Credit:  January 16, 2025 · By James Merolla · newportthisweek.com ~~

It may be late in the state pro­cess, but the Middletown Planning Board weighed in on Jan. 8 about wind turbines and set an agenda item at their Feb. 12 meeting for residents to vent their concerns about wind turbines dotting the local horizon.

Board member Leon Amarant expressed concern about windmills ruining the vistas of town beaches.

“[Should] the Planning Board consider talking about what is hap­pening in our ocean?” he asked. “Every single day, you see a new turbine. If you drive down, all you see is a bunch of blinking lights. It has changed the landscape of Middletown. And I think no one realized how much of an impact these things would have visually.”

Amarant said he has a “visceral reaction to it and it’s only getting worse.” He noted that other com­munities, such as Portsmouth, have fought back.

Amarant’s remarks came two days after Councilor Dennis Turano raised similar issues with local state legislators.

Planning Board Chair Arthur Weber said he thought it might be a little late to formally protest what is already up and has been federally approved. But Amarant said another project in the works, the Mayflower Project to run cable from South County through the Sakonnet River into Massachusetts, will also affect Middletown waters.

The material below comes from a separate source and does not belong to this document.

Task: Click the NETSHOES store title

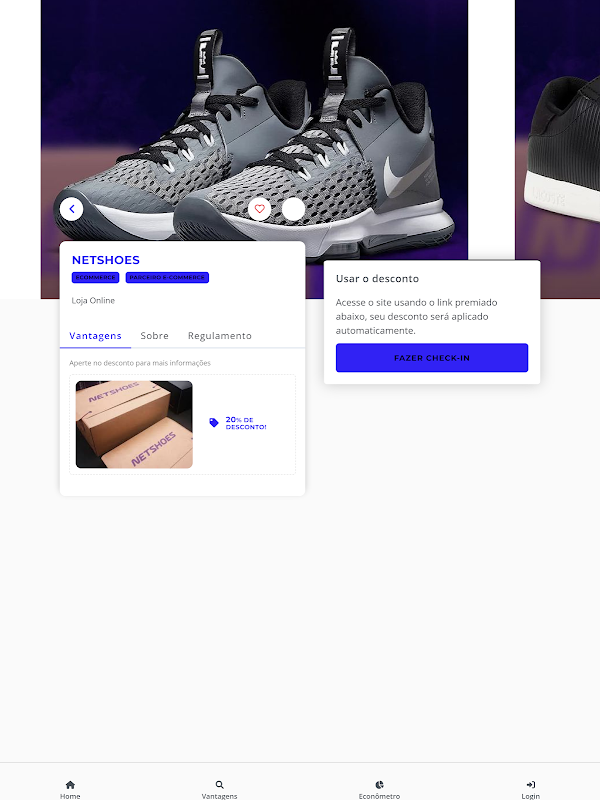Action: [x=106, y=260]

“Where they have done this in other communities, it has dis­rupted those communities signifi­cantly, with noise, with stirring up the riverbed,” he said.

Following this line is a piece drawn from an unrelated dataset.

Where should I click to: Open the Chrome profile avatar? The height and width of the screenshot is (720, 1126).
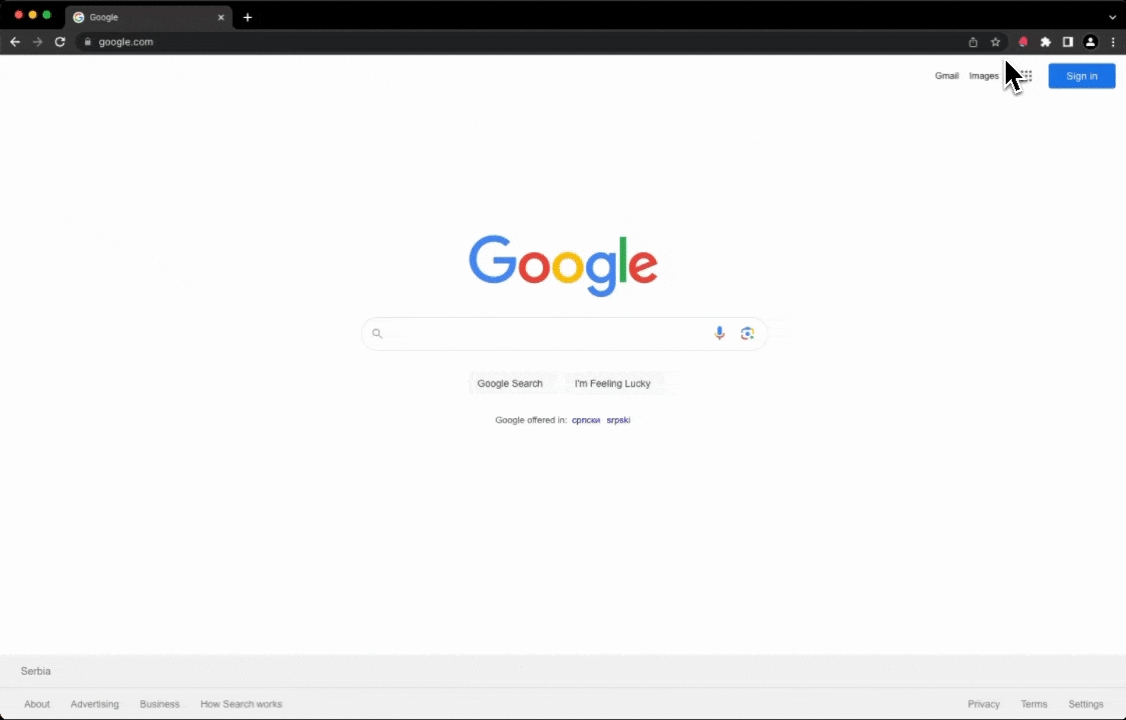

Board member Mike Fenton dis­agreed, saying he could only see the windmills off Sachuest Point on a very clear day. “Visually, I don’t think it’s that horrible,” he said.

He said the cable up the Sa­konnet River will mostly impact the Island Park area in Portsmouth.

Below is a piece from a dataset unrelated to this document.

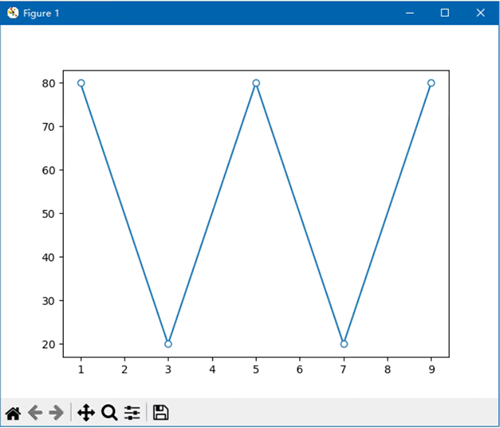Viewport: 500px width, 428px height.
Task: Click the low marker at x=7
Action: [344, 344]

However, board member Joseph Pierik echoed Amarant’s observa­tions.

“When I go home tonight, I will sit at my dining room table and look out my window and see dozens of flashing red lights. It’s terrible,” he said. “And I think it negatively impacts our property values in Middletown, especially people who have water views. When they run that cable up the Sakonnet River, it’s not going to be a pretty thing.”

Assistant town solicitor Michael Monti advised the board to post this as an agenda item for its next meeting so the public can add its concerns.

Source:  January 16, 2025 · By James Merolla · newportthisweek.com

This article is the work of the source indicated. Any opinions expressed in it are not necessarily those of National Wind Watch.

The copyright of this article resides with the author or publisher indicated. As part of its noncommercial educational effort to present the environmental, social, scientific, and economic issues of large-scale wind power development to a global audience seeking such information, National Wind Watch endeavors to observe “fair use” as provided for in section 107 of U.S. Copyright Law and similar “fair dealing” provisions of the copyright laws of other nations. Send requests to excerpt, general inquiries, and comments via e-mail.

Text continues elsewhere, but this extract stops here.